AVAILABLE DATA Start Marker
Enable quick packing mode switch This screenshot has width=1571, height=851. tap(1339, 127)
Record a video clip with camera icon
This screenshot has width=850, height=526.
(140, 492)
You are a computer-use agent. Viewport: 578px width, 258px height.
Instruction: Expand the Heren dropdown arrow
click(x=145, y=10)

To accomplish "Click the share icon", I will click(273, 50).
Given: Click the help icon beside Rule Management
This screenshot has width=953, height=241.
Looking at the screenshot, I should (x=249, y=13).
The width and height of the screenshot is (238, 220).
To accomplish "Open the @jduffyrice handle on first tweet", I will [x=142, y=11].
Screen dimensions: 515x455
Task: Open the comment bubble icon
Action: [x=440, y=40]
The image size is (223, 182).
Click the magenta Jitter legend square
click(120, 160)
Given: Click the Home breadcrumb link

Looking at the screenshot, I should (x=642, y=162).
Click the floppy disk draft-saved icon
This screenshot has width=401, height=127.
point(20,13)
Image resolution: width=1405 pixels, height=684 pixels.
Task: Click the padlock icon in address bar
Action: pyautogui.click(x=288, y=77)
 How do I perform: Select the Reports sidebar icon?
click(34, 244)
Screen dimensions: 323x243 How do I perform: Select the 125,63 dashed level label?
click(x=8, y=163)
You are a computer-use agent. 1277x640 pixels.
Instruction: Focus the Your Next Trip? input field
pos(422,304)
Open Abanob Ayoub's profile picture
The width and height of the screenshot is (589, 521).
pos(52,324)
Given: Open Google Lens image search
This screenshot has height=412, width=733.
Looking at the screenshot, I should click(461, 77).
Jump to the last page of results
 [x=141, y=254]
AVAILABLE DATA End Marker
WHAT YOU ARE ASKED TO DO. Copy each line from the data above that includes "computer".

ANSWER BELOW.
You are a computer-use agent. Viewport: 578px width, 258px height.
You are a computer-use agent. 1277x640 pixels.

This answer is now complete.